> _What is needed_
When you reach the line in the data below that contains "Task: Click the Første måned gratis footnote", please start repeating lines exactly, and stop after the line that contains "Given: Open redis.io/documentation link", repeating nothing else.
[Source material]
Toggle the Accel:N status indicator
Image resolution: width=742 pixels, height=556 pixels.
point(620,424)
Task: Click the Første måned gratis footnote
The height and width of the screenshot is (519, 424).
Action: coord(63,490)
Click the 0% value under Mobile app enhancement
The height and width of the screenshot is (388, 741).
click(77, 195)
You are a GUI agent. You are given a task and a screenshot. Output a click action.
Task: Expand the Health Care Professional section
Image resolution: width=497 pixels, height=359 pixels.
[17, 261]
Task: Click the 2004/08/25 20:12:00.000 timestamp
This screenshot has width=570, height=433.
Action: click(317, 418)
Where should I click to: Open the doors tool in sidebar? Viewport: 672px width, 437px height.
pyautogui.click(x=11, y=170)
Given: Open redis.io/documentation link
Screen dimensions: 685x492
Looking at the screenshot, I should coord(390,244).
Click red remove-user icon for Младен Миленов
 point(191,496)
[/Source material]
[Source material]
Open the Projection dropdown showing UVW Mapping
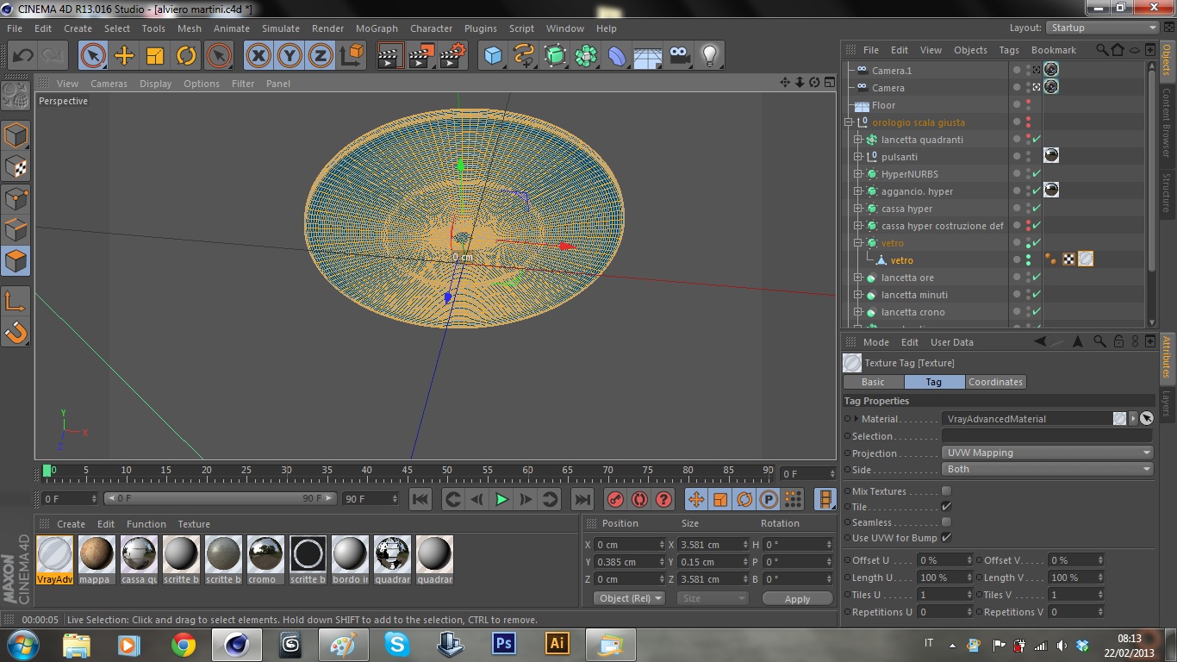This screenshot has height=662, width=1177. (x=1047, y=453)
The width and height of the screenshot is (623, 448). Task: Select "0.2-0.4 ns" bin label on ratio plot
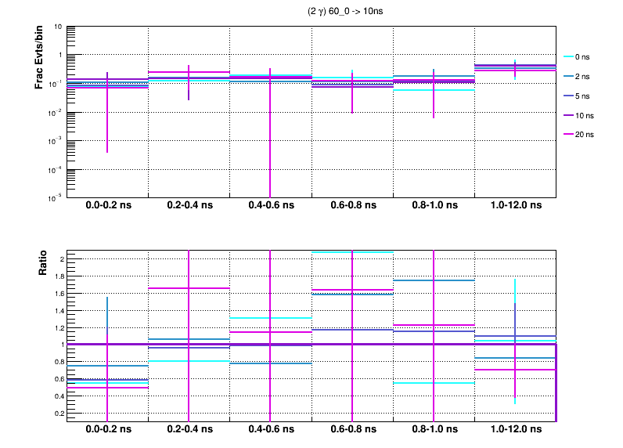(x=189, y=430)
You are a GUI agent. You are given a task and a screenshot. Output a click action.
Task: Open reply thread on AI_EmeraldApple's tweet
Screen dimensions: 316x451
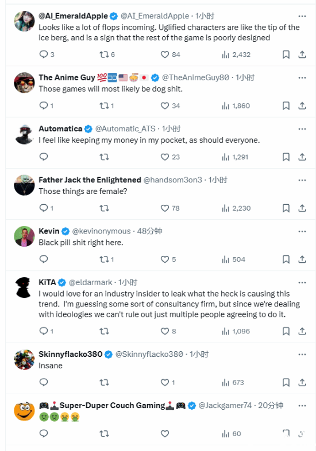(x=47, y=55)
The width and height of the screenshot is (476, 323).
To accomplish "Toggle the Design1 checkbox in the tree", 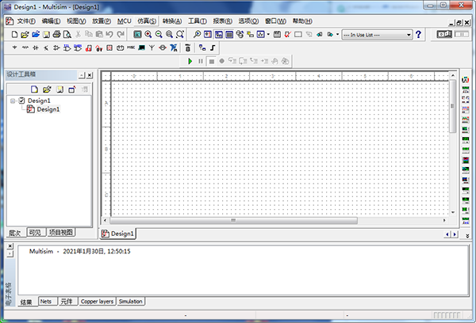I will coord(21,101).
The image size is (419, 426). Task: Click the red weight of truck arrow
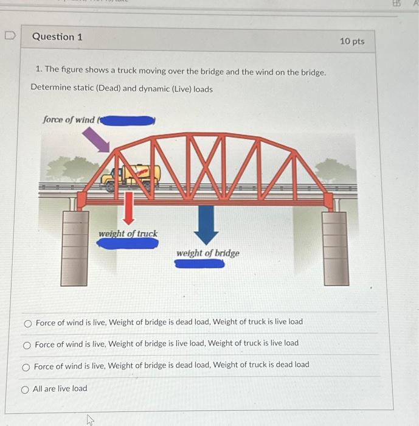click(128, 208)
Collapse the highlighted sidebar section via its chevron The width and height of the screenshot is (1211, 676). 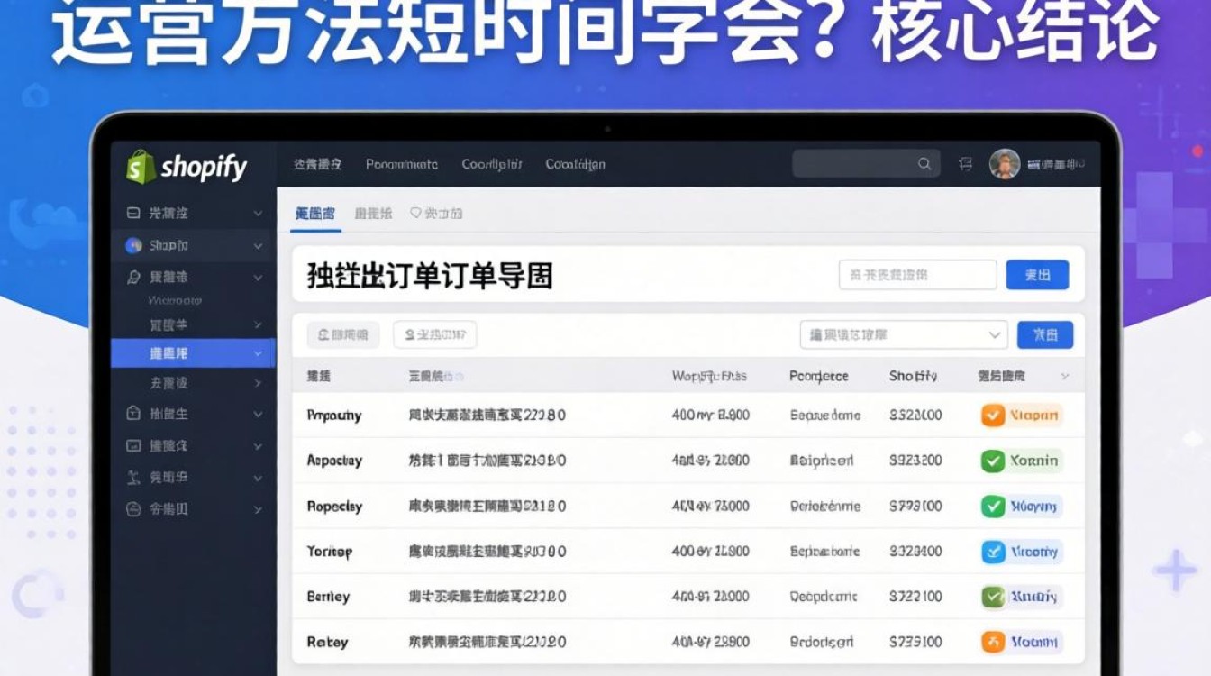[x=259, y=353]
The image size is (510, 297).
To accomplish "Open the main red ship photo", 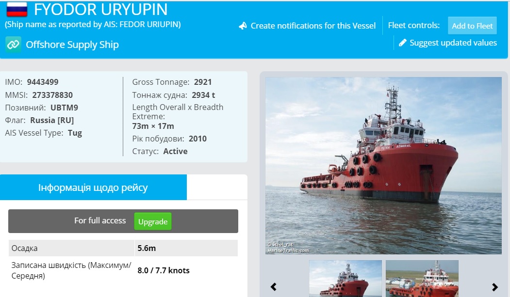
[/Source material]
[Source material]
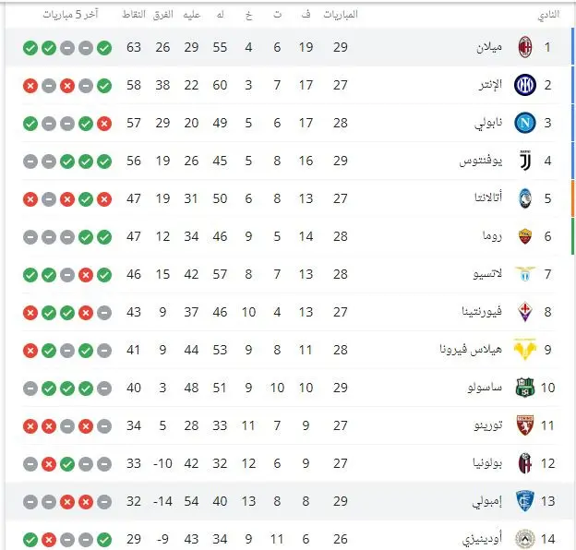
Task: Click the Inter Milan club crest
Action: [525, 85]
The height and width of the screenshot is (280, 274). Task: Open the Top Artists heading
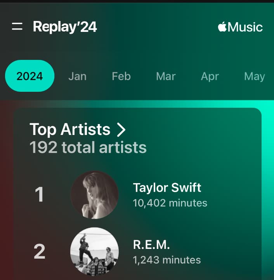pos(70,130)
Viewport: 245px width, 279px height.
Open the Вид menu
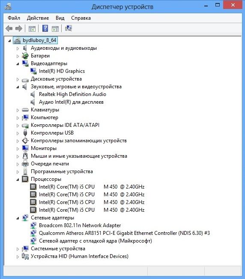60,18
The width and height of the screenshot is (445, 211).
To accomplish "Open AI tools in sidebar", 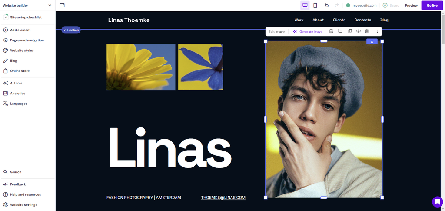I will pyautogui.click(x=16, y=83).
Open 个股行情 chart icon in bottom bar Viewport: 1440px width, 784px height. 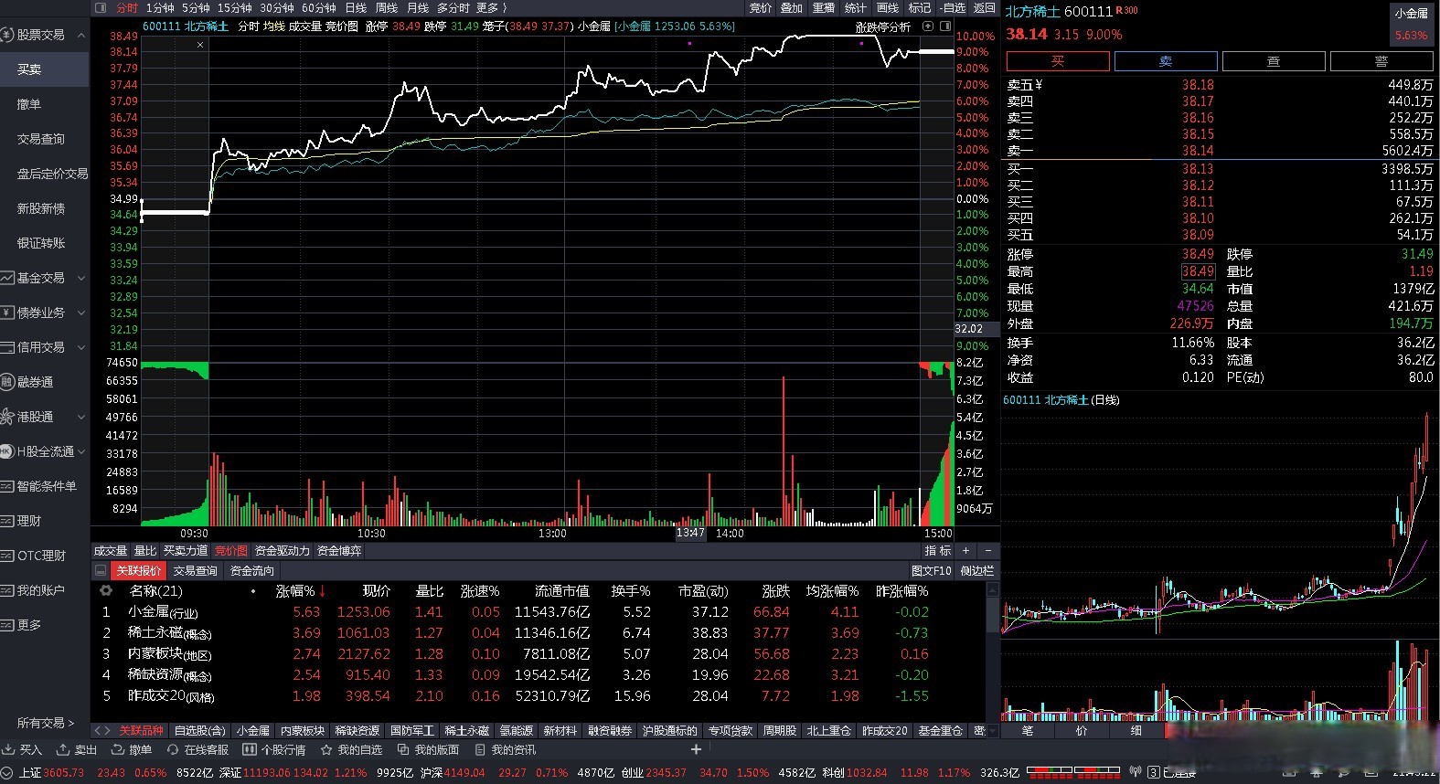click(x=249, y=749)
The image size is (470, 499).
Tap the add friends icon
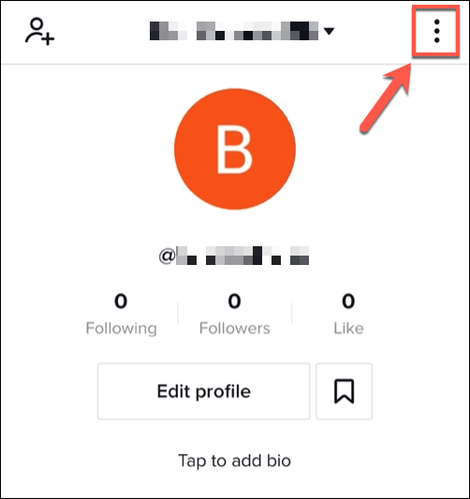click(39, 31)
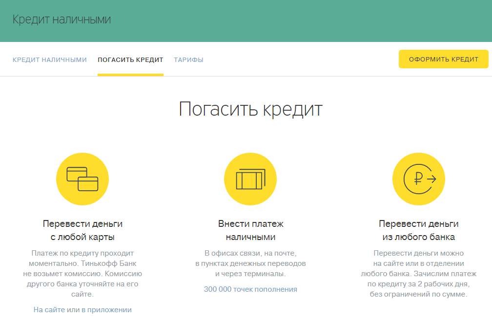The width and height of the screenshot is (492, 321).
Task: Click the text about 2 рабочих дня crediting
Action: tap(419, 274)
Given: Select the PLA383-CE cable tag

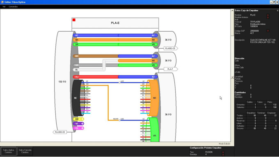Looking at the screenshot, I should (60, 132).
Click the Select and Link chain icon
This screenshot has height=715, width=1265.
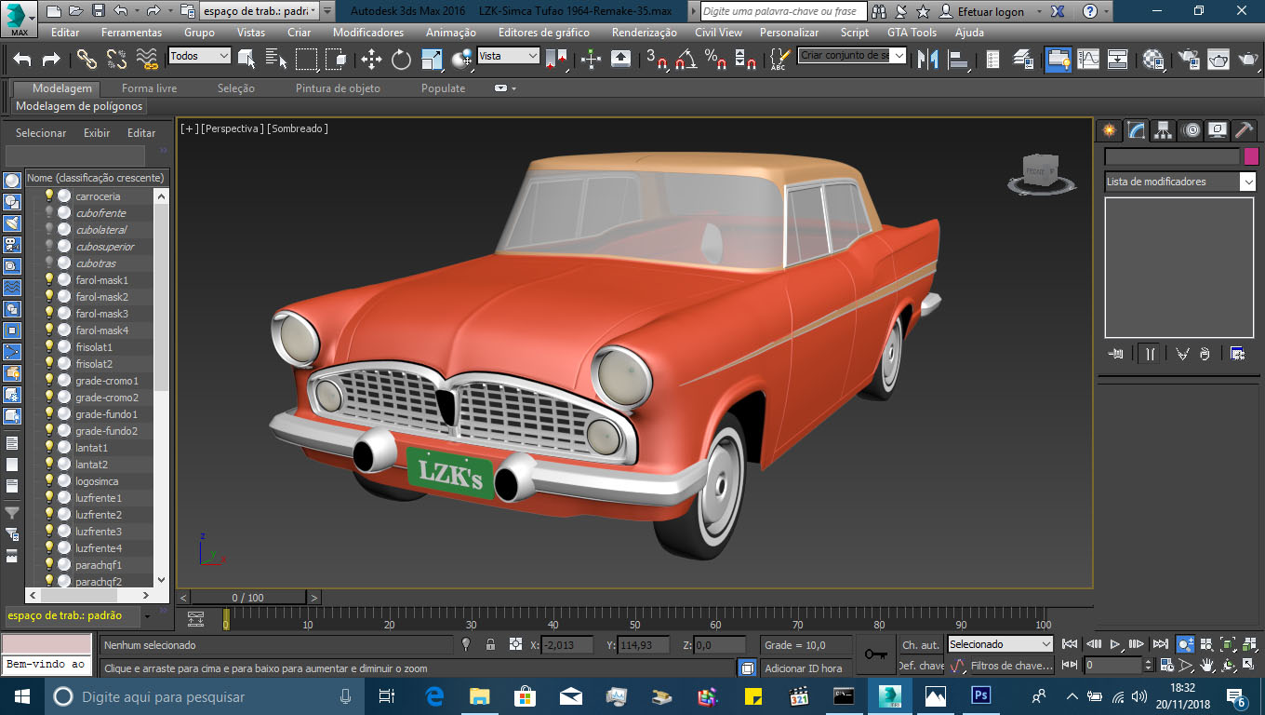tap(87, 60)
[/Source material]
> _Result of this exercise_
Task: Click the Første måned gratis footnote
The height and width of the screenshot is (519, 424).
Action: coord(63,490)
Click the 0% value under Mobile app enhancement
The height and width of the screenshot is (388, 741).
click(77, 195)
You are a GUI agent. You are given a task and a screenshot. Output a click action.
Task: Expand the Health Care Professional section
Image resolution: width=497 pixels, height=359 pixels.
[17, 261]
Task: Click the 2004/08/25 20:12:00.000 timestamp
This screenshot has width=570, height=433.
Action: click(317, 418)
Where should I click to: Open the doors tool in sidebar? Viewport: 672px width, 437px height.
pyautogui.click(x=11, y=170)
Given: Open redis.io/documentation link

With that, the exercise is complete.